What is a Hash Table?
A hash table is a data structure that maps keys to values using a hash function. The hash function converts a key into an index in an underlying array (called buckets), enabling average-case O(1) lookup, insertion, and deletion.
Core idea
- Hash function — takes a key and produces an integer. A good hash function distributes keys uniformly across buckets.
- Bucket array — a fixed-size array where each slot holds zero or more entries.
- Collision resolution — when two keys hash to the same bucket, we need a strategy. The two most common are:
- Chaining: each bucket holds a linked list of entries.

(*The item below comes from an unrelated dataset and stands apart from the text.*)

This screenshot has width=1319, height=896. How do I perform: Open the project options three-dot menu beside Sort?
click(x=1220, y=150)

- Open addressing: probe for the next available slot (linear probing, quadratic probing, double hashing).
Complexity
| Operation | Average | Worst case (all keys collide) |
|---|---|---|
| Get | O(1) | O(n) |
| Put | O(1) | O(n) |
| Remove | O(1) | O(n) |
The worst case happens when every key hashes to the same bucket, degenerating the table into a linked list.
Load factor and resizing
The load factor = (number of entries) / (number of buckets). When it exceeds a threshold (commonly 0.75), the table resizes — typically doubling the bucket array and rehashing all entries. This keeps the average chain length short.

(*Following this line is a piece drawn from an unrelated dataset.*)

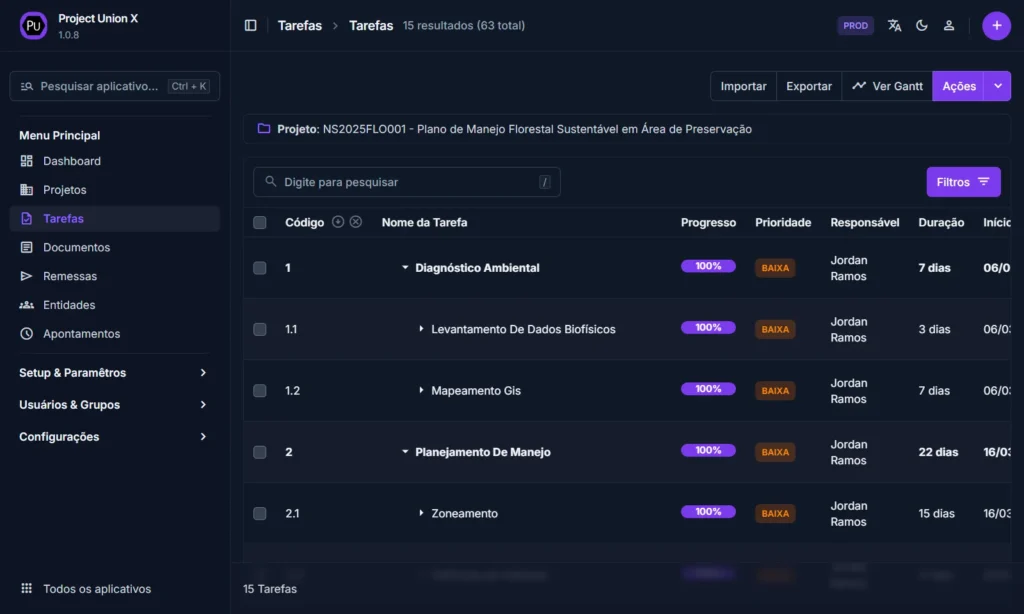
Task: Focus the Digite para pesquisar field
Action: 407,182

Real-Life: Phone Book Lookup
Think of a phone book organized by the first letter of each last name. The "hash function" is taking the first letter: all names starting with "S" go into the S section. Within that section, you scan linearly — that's chaining.
If most people in your town have last names starting with "S", the S section becomes huge while other sections are nearly empty — that's a bad hash function causing uneven distribution.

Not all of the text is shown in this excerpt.